> **To do**: Reproduce the lines below character for character, beginning with the line that contains "Open the chat" and ending with the line that contains "Action: point(417,512)", both included.

====== Data extract ======

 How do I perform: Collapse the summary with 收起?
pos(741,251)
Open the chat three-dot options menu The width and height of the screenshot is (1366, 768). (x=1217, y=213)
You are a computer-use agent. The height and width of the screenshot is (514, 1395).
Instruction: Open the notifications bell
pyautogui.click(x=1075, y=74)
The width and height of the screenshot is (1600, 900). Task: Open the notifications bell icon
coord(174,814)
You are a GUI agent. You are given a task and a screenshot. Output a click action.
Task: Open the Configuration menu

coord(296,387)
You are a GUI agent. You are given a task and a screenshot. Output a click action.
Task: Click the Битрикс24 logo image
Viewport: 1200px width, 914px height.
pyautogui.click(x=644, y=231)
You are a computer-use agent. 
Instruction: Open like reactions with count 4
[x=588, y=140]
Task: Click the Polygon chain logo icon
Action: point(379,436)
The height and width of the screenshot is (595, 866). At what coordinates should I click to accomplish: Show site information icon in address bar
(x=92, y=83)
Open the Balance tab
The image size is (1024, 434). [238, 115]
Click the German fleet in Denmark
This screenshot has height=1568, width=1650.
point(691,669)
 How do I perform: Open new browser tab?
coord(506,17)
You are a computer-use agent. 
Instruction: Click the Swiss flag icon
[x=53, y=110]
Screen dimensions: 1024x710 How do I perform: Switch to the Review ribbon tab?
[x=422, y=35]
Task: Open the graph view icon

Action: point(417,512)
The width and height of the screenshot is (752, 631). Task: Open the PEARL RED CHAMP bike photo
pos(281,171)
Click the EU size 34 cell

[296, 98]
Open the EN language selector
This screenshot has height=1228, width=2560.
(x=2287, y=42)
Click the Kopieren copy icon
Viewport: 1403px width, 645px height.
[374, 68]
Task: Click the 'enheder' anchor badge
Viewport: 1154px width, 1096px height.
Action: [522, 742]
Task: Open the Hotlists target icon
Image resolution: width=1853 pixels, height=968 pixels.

======

> **Response for this exercise**:
Open the chat three-dot options menu The width and height of the screenshot is (1366, 768). (x=1217, y=213)
You are a computer-use agent. The height and width of the screenshot is (514, 1395).
Instruction: Open the notifications bell
pyautogui.click(x=1075, y=74)
The width and height of the screenshot is (1600, 900). Task: Open the notifications bell icon
coord(174,814)
You are a GUI agent. You are given a task and a screenshot. Output a click action.
Task: Open the Configuration menu

coord(296,387)
You are a GUI agent. You are given a task and a screenshot. Output a click action.
Task: Click the Битрикс24 logo image
Viewport: 1200px width, 914px height.
pyautogui.click(x=644, y=231)
You are a computer-use agent. 
Instruction: Open like reactions with count 4
[x=588, y=140]
Task: Click the Polygon chain logo icon
Action: point(379,436)
The height and width of the screenshot is (595, 866). At what coordinates should I click to accomplish: Show site information icon in address bar
(x=92, y=83)
Open the Balance tab
The image size is (1024, 434). [238, 115]
Click the German fleet in Denmark
This screenshot has height=1568, width=1650.
point(691,669)
 How do I perform: Open new browser tab?
coord(506,17)
You are a computer-use agent. 
Instruction: Click the Swiss flag icon
[x=53, y=110]
Screen dimensions: 1024x710 How do I perform: Switch to the Review ribbon tab?
[x=422, y=35]
Task: Open the graph view icon

Action: point(417,512)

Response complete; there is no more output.